Problem

Given a binary tree, return the postorder traversal of its nodes' values.

For example:
Given binary tree {1,#,2,3},

   1
    \
     2
    /
   3

return [3,2,1].

Note: Recursive solution is trivial, could you do it iteratively?

不用递归吗？没问题，我们用LinkedList做，速度惊人。对于左子树，放入链表；对于右子树，直接移动node：node = node.right。这样每次用addFirst()将node放入结果数组的首位，再将root.right放入首位，每次再将root.right的左子树放入链表，当右子树遍历完后，再从链表中以FIFO的顺序取出从上到下的左子树结点，以相同方法放入首位。

Solution

Using LinkedList

public class Solution {
    public List<Integer> postorderTraversal(TreeNode node) {
        LinkedList<Integer> result = new LinkedList<Integer>();
        Stack<TreeNode> leftChildren = new Stack<TreeNode>();
        while(node != null) {
            result.addFirst(node.val);
            if (node.left != null) leftChildren.push(node.left);
            node = node.right;
            if (node == null && !leftChildren.isEmpty()) node = leftChildren.pop();
        }
        return result;
    }
}

Using Recursion

public class Solution {
    public List<Integer> postorderTraversal(TreeNode root) {
        ArrayList<Integer> res = new ArrayList();
        if (root == null) return res;
        helper(root, res);
        return res;
    }
    public void helper(TreeNode root, ArrayList<Integer> res) {
        if (root.left != null) helper(root.left, res);
        if (root.right != null) helper(root.right, res);
        res.add(root.val);
    }
}
──────────
练习题目 A :: 请逐字誊写下方数据行中从第一行起、至包含“Screen dimensions: 1200x869 (860, 827)”的那一行止（含首尾两行）的全部内容。

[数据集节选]
──────────
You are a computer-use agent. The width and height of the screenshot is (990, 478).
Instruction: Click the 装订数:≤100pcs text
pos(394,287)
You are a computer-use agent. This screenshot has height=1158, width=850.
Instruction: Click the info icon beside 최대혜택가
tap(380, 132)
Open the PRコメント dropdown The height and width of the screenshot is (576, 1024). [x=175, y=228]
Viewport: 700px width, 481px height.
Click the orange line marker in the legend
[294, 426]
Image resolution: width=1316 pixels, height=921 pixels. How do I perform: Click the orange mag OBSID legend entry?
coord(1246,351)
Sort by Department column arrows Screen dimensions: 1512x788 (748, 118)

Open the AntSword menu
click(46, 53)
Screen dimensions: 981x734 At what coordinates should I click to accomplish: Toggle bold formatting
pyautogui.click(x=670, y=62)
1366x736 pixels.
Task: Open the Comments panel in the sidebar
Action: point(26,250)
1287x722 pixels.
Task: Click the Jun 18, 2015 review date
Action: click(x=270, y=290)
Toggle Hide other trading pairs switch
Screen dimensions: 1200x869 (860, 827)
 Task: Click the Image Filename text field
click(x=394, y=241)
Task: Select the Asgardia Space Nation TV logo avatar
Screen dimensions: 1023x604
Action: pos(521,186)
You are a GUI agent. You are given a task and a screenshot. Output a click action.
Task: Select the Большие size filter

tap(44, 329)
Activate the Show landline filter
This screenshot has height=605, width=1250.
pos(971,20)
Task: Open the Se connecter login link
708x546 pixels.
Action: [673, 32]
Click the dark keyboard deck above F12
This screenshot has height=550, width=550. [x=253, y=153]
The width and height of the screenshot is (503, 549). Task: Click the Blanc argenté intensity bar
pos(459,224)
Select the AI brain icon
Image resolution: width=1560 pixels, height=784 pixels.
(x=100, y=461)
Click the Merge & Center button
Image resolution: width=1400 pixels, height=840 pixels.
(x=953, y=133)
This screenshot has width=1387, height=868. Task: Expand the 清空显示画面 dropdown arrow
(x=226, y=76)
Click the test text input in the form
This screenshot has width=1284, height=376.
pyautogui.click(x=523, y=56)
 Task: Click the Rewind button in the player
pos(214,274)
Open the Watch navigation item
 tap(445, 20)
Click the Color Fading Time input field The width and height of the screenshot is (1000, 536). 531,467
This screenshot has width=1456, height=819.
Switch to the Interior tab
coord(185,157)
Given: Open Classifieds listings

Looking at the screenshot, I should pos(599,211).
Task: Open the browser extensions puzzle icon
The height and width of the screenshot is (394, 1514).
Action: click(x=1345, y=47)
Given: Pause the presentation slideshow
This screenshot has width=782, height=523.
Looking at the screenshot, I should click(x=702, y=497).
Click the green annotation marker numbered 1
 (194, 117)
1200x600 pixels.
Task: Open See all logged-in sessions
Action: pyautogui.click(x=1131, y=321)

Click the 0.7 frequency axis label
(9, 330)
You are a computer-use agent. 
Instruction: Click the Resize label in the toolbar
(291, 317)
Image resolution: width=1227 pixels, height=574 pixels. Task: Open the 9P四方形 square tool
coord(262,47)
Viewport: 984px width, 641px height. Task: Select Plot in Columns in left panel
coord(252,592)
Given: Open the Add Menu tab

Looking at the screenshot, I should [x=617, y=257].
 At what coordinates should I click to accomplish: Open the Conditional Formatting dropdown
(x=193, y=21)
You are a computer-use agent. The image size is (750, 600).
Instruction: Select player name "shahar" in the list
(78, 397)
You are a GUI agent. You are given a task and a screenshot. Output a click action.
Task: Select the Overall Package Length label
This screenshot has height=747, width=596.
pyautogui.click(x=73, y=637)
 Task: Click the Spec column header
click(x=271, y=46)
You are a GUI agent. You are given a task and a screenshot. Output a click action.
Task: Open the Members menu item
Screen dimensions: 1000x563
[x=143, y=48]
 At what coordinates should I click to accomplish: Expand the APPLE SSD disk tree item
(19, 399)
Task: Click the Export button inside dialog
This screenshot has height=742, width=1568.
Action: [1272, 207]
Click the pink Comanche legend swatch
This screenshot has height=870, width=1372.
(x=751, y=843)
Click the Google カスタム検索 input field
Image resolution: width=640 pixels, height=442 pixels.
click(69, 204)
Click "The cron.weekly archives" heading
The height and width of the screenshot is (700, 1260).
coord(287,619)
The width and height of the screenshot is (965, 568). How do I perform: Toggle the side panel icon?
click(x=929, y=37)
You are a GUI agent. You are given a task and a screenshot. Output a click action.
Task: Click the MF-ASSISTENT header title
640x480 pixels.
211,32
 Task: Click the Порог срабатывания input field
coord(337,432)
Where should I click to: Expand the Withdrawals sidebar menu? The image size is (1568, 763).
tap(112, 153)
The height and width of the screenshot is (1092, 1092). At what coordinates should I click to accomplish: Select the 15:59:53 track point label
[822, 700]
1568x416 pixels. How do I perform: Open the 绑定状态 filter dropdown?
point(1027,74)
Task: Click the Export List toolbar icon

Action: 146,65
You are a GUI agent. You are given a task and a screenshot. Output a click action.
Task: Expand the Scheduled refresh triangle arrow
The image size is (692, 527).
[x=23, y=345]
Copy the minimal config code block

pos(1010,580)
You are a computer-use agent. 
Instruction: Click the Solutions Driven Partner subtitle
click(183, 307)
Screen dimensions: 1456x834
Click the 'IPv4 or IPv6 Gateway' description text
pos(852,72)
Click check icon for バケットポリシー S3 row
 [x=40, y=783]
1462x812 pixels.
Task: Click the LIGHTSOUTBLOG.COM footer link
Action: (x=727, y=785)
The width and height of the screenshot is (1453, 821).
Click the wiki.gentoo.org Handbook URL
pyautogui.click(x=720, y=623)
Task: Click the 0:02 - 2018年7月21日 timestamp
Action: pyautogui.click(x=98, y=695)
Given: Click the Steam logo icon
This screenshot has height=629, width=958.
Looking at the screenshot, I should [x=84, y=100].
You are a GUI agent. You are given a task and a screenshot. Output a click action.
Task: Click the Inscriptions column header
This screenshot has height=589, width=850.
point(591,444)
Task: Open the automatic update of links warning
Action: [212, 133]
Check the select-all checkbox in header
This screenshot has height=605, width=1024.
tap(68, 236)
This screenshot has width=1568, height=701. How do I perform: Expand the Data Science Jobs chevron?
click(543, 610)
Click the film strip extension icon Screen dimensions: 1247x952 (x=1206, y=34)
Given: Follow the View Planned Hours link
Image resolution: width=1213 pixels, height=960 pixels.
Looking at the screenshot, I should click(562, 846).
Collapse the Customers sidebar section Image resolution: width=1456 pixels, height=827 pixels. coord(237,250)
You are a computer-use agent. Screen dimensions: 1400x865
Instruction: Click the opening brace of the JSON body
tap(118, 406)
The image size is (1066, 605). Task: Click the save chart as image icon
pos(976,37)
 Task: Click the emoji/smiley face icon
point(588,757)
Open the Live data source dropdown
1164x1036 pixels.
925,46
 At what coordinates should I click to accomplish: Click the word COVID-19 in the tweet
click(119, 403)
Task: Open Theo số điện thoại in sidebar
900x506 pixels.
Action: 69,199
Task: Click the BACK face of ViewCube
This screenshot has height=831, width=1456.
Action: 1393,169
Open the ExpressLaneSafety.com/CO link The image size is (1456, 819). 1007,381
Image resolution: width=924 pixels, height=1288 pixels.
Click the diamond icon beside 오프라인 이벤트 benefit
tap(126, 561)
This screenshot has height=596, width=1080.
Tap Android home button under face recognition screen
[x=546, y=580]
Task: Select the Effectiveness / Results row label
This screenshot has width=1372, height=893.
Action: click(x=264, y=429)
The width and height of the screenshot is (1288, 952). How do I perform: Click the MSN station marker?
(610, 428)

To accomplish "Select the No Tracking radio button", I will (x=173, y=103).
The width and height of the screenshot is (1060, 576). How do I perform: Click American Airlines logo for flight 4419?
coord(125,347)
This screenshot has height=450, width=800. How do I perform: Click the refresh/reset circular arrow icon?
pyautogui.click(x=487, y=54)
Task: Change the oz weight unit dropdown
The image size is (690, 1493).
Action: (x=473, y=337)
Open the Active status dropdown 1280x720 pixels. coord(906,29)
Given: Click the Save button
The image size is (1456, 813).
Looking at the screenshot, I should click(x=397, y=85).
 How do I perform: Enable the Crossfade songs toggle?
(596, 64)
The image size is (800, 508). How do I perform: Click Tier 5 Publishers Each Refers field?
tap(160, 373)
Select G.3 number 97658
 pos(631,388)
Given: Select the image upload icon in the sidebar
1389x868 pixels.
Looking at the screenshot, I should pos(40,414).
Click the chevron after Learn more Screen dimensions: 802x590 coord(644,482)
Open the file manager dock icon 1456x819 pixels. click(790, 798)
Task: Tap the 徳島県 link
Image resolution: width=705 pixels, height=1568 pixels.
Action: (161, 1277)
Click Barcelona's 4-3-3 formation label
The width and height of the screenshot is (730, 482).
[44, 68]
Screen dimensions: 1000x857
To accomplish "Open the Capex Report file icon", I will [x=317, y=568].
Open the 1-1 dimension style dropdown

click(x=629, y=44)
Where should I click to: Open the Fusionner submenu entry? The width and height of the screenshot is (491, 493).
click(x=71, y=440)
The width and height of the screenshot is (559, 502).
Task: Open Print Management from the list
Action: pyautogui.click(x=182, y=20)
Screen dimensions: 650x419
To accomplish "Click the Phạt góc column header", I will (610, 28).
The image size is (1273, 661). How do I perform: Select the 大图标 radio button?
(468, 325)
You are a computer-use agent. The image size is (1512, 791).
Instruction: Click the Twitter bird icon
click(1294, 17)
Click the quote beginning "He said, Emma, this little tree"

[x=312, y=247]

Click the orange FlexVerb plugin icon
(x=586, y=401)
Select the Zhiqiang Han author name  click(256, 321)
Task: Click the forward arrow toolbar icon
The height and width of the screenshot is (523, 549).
──────────
练习题目 B ::
请根据上文关于二叉树后序遍历的页面，回答以下问题：
(i) 对于示例中给定的二叉树 {1,#,2,3}，应返回什么结果？
(ii) 在 Using LinkedList 解法中，用哪个方法将节点值放入结果的首位？
(iii) 在 Using Recursion 解法中，被调用的辅助方法名称是什么？

正确答案 A ::
You are a computer-use agent. The width and height of the screenshot is (990, 478).
Instruction: Click the 装订数:≤100pcs text
pos(394,287)
You are a computer-use agent. This screenshot has height=1158, width=850.
Instruction: Click the info icon beside 최대혜택가
tap(380, 132)
Open the PRコメント dropdown The height and width of the screenshot is (576, 1024). [x=175, y=228]
Viewport: 700px width, 481px height.
Click the orange line marker in the legend
[294, 426]
Image resolution: width=1316 pixels, height=921 pixels. How do I perform: Click the orange mag OBSID legend entry?
coord(1246,351)
Sort by Department column arrows Screen dimensions: 1512x788 (748, 118)

Open the AntSword menu
click(46, 53)
Screen dimensions: 981x734 At what coordinates should I click to accomplish: Toggle bold formatting
pyautogui.click(x=670, y=62)
1366x736 pixels.
Task: Open the Comments panel in the sidebar
Action: point(26,250)
1287x722 pixels.
Task: Click the Jun 18, 2015 review date
Action: click(x=270, y=290)
Toggle Hide other trading pairs switch
Screen dimensions: 1200x869 (860, 827)

正确答案 B ::
(i) [3,2,1]
(ii) addFirst()
(iii) helper